Music by the Numbers: From Pythagoras to Schoenberg

The prolific author Eli Maor has released yet another very readable and enjoyable book on the history of mathematics from Princeton University Press. Like his other books, it is not intended to be comprehensive (Trigonometric Delights, for instance, presents “selected topics in trigonometry from a historic point of view”) and at times is intensely personal. Music by the Numbers is essentially an homage to some of the relations between two subjects, mathematics and music, which the author has often mentioned as twin loves in previous work.

Maor’s books certainly rely more on the secondary literature and may be a little more apt to repeat enjoyable-but-likely-false stories than history of mathematics textbooks. On the other hand, they also have a quite different intended audience, and I enjoy using excerpts from his books with non-major mathematics students. So here we see the harmonious blacksmith of Pythagoras with only a short later remark that we have almost no primary information about Pythagoras. There is a well-written description of how Helmholtz showed that overtones exist (at about the same time as spectral analysis was happening with light as well, Maor points out) using an ingenious method you’ll have to read about on page 67. It is interesting to read about the non-discovery of Fourier series, seeing Euler get annoyed at his contemporaries, and Maor’s discussion of the Slinky and waves and the life story of the metronome. Some will like his comparison between transposing key and coordinate transformations.
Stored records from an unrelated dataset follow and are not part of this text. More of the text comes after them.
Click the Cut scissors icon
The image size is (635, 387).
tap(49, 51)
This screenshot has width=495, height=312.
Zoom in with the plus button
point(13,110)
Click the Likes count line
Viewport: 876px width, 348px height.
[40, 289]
Unfortunately, this effort is not as convincing as many of his other books. There are three main reasons for this. First, it is simply far less mathematical than his other work, while also trying to be accessible to those with no previous exposure to musical notation or theory. It’s a good thing to reach many audiences, but assuming a little more of the reader would have enabled more interesting treatments of many topics.

Second, there are musicological errors, particularly around the issue of temperament (tuning of the instrument to avoid bad-sounding intervals). For instance, while Maor rightly notes that with modern temperament the key we play a piece in may not matter much, this is manifestly not the case with older instruments, and so one rightly could talk about the character of a key given (say) a given temperament. In fact, musicologists use this to analyze what sort of temperament Bach’s organs might have been tuned in. While Bach’ Well-Tempered Clavier was perhaps “said to” be about equal temperament, it almost certainly wasn’t that specific. Since Maor mentions Mersenne and Vincenzo Galilei a fair amount, discussing keyboards with split keys for D sharp and E flat, or how tuning of fretted instruments evolved differently than for keyboards (respectively) would have been very much in line with the book.

Finally, the book has as an additional underlying leitmotif the comparison between the revolutions in Western common-practice music and mathematical physics in the 20th century. While there are certainly interesting parallels between Albert Einstein’s life and that of a pioneer of non-tonal composition, Arnold Schoenberg, I find the analogy between local frames of reference and metrics in relativity, on the one hand, and the extremely local meter in Stravinsky’s “Rite of Spring” and the lack of tonal center in twelve-tone music, on the other, entertaining but fairly forced. This focus, especially at the end of the book, is strangely ill-fitting giving the concreteness of the rest of the book.

Instead, it would have been wonderful to have such a good storyteller give us some of the updates in the world of music theory, where groups and graphs have been taken in as important pieces of the story for understanding harmony of the Romantic era. Do a search on the internet for Beethoven’s 9th Symphony and walks on a torus, or on the use of orbifolds to track chord motion, or for how to use Burnside’s lemma to count the number of symmetric twelve tone rows. This would have played very well as a counterpoint to Maor’s skepticism about string theory and its multiverses at the end of the book.

As with all of Maor’s books, this one belongs in your library so that leading students can learn about unknowns like Joseph Sauveur in the fascinating story of how mathematics and music intersect. But while you’re using it to prepare to tell your calculus class that your ear does Fourier analysis, just be sure to put a few of the more in-depth books in your prep pile as well.

Karl-Dieter Crisman teaches mathematics at Gordon College in Massachusetts, where he also gets to work on open source software, the mathematics of voting, and examining connections between all of these and issues of belief and faith.